Can Psychedelics Expand Our Consciousness?

Coming late in a new book by Sam Harris called Waking Up: A Guide to Spirituality Without Religion, this passage snapped me to attention. It’s not that Harris’s book had lulled me up to that point: It’s a provocative, informative and, at times, infuriating look at consciousness and the self. Its main argument is that techniques exist, meditation prime among them, to reduce human suffering by helping us to understand that the self — as conventionally understood — is an illusion. Our feeling of “I” is a product of thought, and thoughts merely come and go in our consciousness; there’s no self behind our eyes or in our head and when we grasp this, it’s easier to unmoor ourselves from the sources of suffering in our lives.

The ways in which Harris supports this thesis are worth reading. Yet as a parent of a college-age daughter, I found that it was his move beyond meditation — Harris’s expressed hope that his kids, once they become adults, will ingest psychedelics — that made me stop and think hard. Is Harris’s wish an ethical one? What can my field of anthropology bring to bear in thinking about this matter?

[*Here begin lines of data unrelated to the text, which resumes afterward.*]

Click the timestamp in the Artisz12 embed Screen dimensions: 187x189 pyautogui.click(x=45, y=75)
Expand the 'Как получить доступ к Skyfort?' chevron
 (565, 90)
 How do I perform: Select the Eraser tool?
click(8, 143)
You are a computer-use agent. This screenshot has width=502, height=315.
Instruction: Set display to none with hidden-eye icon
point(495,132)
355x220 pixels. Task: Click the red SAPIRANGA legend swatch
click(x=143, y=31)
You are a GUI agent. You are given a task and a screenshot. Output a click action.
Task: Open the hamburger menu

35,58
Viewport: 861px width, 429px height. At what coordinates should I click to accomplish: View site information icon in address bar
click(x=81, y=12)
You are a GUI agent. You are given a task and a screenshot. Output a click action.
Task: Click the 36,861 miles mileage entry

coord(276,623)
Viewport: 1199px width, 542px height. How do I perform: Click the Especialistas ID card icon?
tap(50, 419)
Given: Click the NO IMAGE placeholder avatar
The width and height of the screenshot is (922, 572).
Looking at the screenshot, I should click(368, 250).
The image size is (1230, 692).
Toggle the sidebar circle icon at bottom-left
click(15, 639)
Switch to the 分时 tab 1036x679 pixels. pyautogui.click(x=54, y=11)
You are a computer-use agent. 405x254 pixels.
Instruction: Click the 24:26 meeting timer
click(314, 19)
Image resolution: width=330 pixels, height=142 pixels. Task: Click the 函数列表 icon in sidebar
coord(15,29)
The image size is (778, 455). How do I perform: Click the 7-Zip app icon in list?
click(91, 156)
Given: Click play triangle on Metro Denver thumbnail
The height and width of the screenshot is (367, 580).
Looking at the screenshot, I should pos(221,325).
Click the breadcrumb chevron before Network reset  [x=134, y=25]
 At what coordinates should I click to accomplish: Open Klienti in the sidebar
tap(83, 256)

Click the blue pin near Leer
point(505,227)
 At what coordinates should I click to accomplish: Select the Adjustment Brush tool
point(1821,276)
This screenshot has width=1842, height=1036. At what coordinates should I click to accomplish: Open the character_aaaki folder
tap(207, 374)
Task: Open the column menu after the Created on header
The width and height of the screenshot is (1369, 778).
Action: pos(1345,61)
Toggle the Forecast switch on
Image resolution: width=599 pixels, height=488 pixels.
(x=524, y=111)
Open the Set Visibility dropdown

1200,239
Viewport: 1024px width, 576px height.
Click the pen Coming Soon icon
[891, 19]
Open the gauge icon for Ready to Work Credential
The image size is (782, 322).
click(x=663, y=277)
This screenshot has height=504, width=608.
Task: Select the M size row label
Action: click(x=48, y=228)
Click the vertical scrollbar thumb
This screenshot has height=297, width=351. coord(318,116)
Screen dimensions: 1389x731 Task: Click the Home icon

On this topic of psychedelics, Harris has an advantage that I lack. Not only has he spent considerable time in serious meditative practice, he also has experienced moments of immense beauty and love — and other moments of total terror — on MDMA (ecstasy), psilocybin (mushrooms) and LSD. I grew up in the ’60s in a family whose lives centered closely on law enforcement — my father was a captain in the New Jersey State Police — and I wasn’t exactly the drug-experimenting type. In high school and college, I watched a few friends go through trips good and bad, but that’s as close as I got.